BY: Nanci Weissgold, Anoush Garakani, Morey Barnes Yost, Gloria Han
Single family house on pile of money.

A&B ABstract:

Effective on approval by Governor Kathy Hochul on December 30, 2022, New York Assembly Bill 7737b – the Foreclosure Abuse Prevention Act (the “Act”) became law.  The Act is signifcant because it reverses judicial precedent that permitted a lender, after default, to undo the acceleration of a mortgage and stop the running of the statute of limitations in a foreclosure action through voluntary dismissal, discontinuance of foreclosure actions, or de-acceleration letters. Notably, the Act applies both prospectively and to any foreclosure action filed prior to its effective date that had not been resolved through a final judgment and order of sale. Further, unlike other provisions of New York law, the Act applies to all properties (and not only those that are owner-occupied). Public reaction has been mixed as to whether the measure will benefit consumers – but, regardless, it changes the rules of the game for lenders and servicers in New York State.

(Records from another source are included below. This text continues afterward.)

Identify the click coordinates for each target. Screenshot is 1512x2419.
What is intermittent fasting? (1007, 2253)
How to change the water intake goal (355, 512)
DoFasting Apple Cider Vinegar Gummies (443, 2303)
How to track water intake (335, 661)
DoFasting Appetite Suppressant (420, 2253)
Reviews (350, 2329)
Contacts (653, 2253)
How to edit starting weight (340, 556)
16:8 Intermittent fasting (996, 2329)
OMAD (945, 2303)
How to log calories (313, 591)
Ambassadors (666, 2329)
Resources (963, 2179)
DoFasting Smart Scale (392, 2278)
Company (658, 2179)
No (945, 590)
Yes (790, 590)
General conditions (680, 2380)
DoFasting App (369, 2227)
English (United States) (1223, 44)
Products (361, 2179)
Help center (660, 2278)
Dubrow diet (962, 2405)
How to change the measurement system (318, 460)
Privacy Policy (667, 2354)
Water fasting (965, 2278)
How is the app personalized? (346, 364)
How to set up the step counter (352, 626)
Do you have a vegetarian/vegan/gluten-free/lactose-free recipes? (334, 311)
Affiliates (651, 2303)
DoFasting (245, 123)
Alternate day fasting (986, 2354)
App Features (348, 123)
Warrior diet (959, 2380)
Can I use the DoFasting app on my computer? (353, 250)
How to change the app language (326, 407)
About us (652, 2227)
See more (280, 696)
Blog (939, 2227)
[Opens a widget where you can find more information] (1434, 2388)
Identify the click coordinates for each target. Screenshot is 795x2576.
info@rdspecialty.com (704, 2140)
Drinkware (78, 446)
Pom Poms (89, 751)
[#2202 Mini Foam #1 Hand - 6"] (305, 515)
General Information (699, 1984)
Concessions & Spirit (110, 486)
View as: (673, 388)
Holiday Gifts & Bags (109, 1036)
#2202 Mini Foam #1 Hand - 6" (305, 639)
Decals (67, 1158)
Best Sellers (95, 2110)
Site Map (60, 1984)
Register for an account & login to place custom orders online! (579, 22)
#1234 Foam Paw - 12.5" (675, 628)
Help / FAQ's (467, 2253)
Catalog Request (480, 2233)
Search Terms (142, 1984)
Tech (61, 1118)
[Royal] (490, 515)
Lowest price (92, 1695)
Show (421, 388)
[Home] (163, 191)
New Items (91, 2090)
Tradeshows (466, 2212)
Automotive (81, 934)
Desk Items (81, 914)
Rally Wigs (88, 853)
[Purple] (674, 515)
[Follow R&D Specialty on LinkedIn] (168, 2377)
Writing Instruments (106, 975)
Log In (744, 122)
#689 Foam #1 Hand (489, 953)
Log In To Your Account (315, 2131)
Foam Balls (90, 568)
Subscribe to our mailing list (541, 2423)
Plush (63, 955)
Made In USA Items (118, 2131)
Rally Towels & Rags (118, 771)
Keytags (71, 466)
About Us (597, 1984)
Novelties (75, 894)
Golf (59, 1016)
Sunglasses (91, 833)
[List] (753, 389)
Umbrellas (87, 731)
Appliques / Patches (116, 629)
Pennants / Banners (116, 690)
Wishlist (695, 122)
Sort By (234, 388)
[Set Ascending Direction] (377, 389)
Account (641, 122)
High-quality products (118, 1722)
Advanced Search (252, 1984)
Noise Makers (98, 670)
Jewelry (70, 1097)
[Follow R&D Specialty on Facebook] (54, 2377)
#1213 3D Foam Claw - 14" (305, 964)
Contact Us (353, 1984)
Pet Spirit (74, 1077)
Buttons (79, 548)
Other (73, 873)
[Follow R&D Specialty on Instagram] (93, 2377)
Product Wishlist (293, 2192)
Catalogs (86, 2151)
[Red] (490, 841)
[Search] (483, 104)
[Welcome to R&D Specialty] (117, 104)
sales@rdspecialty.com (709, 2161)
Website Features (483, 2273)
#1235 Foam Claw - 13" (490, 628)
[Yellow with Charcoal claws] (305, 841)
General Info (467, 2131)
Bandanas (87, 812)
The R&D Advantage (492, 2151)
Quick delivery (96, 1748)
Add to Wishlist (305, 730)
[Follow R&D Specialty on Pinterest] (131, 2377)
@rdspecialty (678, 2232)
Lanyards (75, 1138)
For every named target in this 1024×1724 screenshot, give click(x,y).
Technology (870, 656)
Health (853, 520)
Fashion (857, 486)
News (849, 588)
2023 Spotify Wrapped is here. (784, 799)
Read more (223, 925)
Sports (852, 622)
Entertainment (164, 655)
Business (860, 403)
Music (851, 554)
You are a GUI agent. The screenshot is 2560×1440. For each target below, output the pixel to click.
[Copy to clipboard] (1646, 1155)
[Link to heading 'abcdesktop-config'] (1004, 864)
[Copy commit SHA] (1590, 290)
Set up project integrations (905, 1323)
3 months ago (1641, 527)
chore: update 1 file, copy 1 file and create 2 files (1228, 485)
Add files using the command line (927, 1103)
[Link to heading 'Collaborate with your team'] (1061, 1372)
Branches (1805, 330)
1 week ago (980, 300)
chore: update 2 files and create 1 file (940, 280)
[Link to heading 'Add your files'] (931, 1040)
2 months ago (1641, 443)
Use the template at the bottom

Existing New York law establishes a six-year statute of limitations for the commencement of a mortgage foreclosure action, triggered when the borrower defaults on the obligation and the lender accelerates the obligation to pay the secured debt. In 2021, the New York Court of Appeals considered whether a lender can de-accelerate a loan and reset the statute of limitations.

The court decided four cases (with the opinion rendered in Freedom Mtge. Corp. v Engel, 37 N.Y.3d 1 (2021)), “each turning on the timeliness of a mortgage foreclosure claim.” The court held that the lender’s voluntary dismissal of a foreclosure suit constituted a revocation of the lender’s election to accelerate. Such revocation returned the parties to their pre-acceleration rights, reinstated the borrower’s right to repay via installments, and established a new statute of limitations period for any future default payments. According to the court, “[w]here the maturity of the debt has been validly accelerated by commencement of a foreclosure action,” the court opined, “the noteholder’s voluntary withdrawal of that action revokes the election to accelerate, absent the noteholder’s contemporaneous statement to the contrary.”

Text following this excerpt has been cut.